A metric measuring overlap between predicted and ground-truth bounding boxes in object detection.
Intersection over Union (IoU) is a standard evaluation metric in computer vision that quantifies how well a predicted bounding box aligns with a ground-truth bounding box. It is computed by dividing the area of overlap between the two boxes by the area of their union — producing a value between 0 and 1, where 0 indicates no overlap and 1 indicates a perfect match. This simple geometric ratio gives practitioners an intuitive, threshold-based way to decide whether a detection should count as a true positive or a false positive.
In practice, IoU is applied by setting a threshold — commonly 0.5 — above which a predicted box is considered a correct detection. This threshold-based judgment feeds directly into precision and recall calculations, and ultimately into the mean Average Precision (mAP) scores that dominate object detection leaderboards. Datasets and benchmarks such as PASCAL VOC and MS COCO popularized IoU as the canonical evaluation protocol, and their widespread adoption cemented it as the community standard throughout the 2010s.
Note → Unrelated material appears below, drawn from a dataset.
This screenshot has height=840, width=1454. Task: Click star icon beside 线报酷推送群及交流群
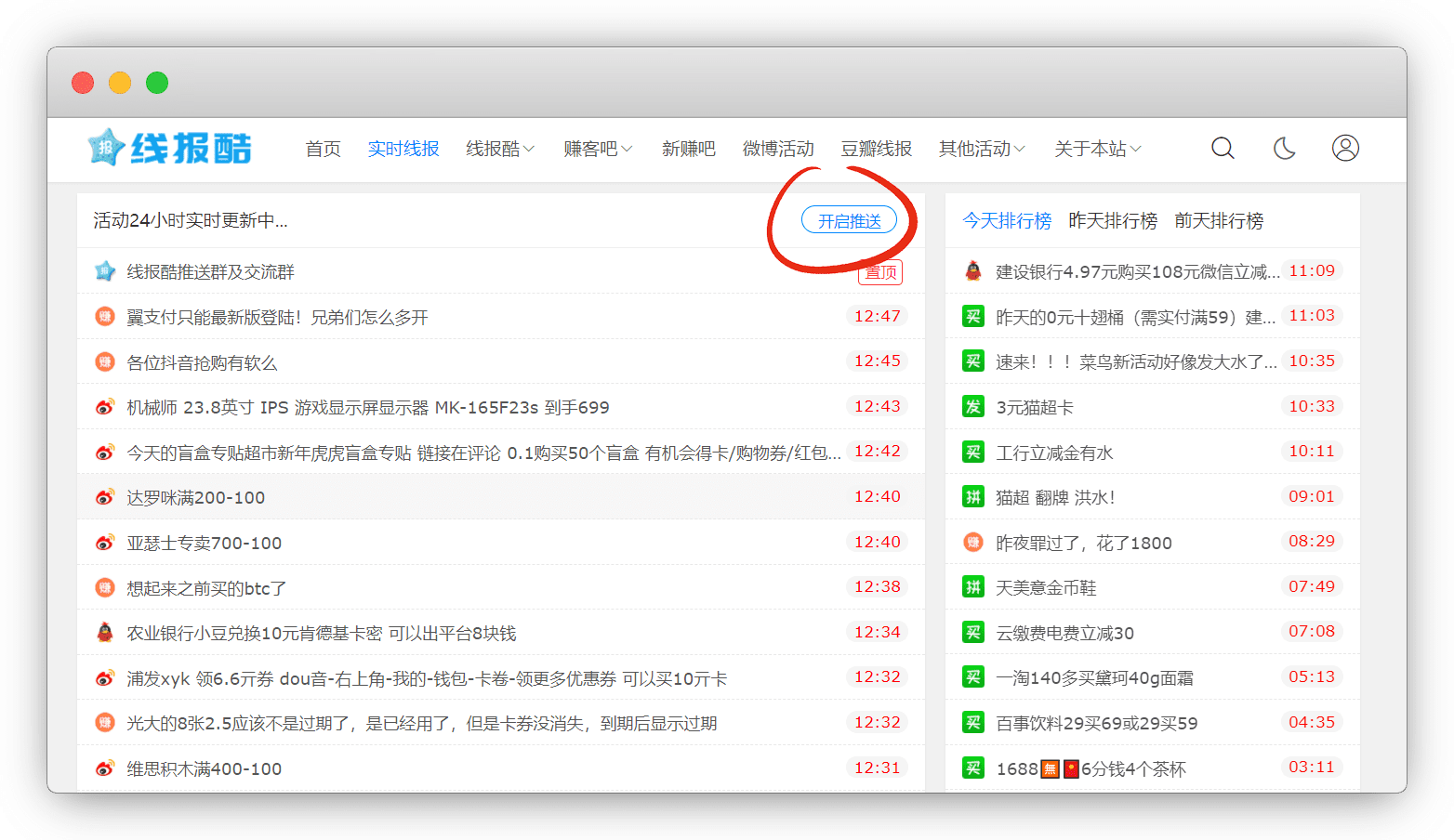click(x=105, y=271)
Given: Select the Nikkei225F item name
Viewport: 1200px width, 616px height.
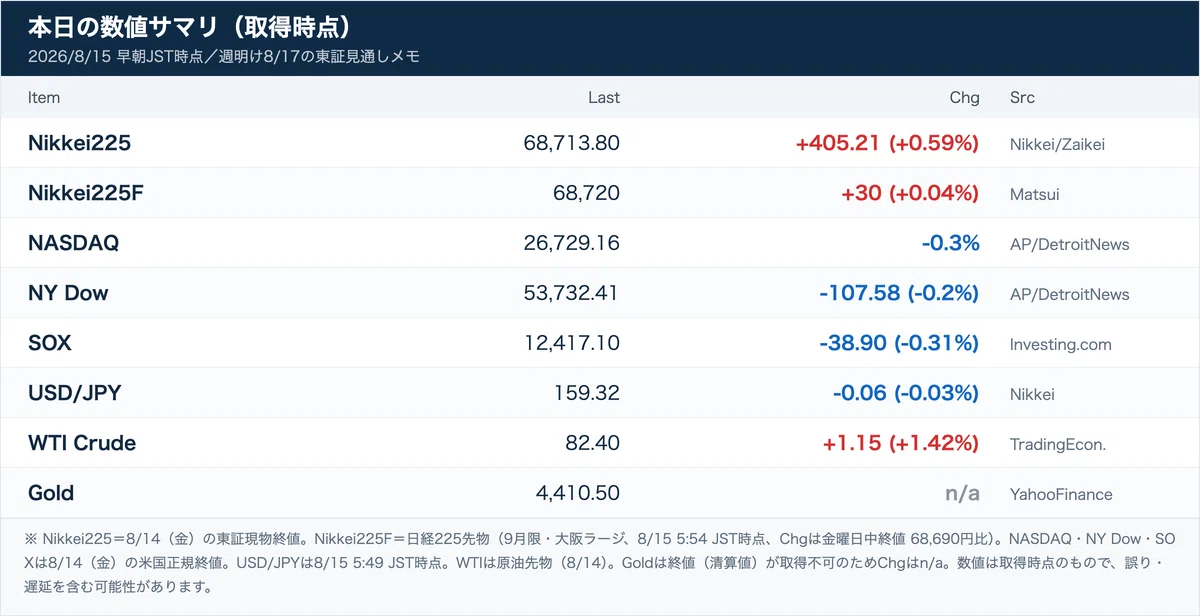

Beyond evaluation, IoU has become embedded in the training process itself. Loss functions such as GIoU (Generalized IoU), DIoU, and CIoU extend the basic overlap ratio to provide smoother gradients and better geometric guidance during optimization, addressing cases where standard IoU produces zero gradient for non-overlapping boxes. These IoU-based losses have improved convergence and localization accuracy in modern detectors like YOLO variants and DETR.
IoU also generalizes to segmentation tasks, where it is applied pixel-wise rather than box-wise — often called the Jaccard index — to measure how well a predicted segmentation mask covers the ground-truth region. Whether used for bounding boxes or masks, IoU's appeal lies in its geometric interpretability and its direct correspondence to the localization quality that matters in real-world applications such as autonomous driving, medical imaging, and surveillance. Its simplicity has made it one of the most durable and universally adopted metrics in all of computer vision.